Exercise objective: Reproduce nothing but the lines from the one with "Where should I" down to the last line of the data below.

Segment Start: Data for the task

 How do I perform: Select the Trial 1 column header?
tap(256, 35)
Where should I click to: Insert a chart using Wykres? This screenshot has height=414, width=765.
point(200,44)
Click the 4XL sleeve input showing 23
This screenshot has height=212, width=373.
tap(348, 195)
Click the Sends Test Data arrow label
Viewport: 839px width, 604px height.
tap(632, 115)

Segment End: Data for the task

Solved problem:
Where should I click to: Insert a chart using Wykres? This screenshot has height=414, width=765.
point(200,44)
Click the 4XL sleeve input showing 23
This screenshot has height=212, width=373.
tap(348, 195)
Click the Sends Test Data arrow label
Viewport: 839px width, 604px height.
tap(632, 115)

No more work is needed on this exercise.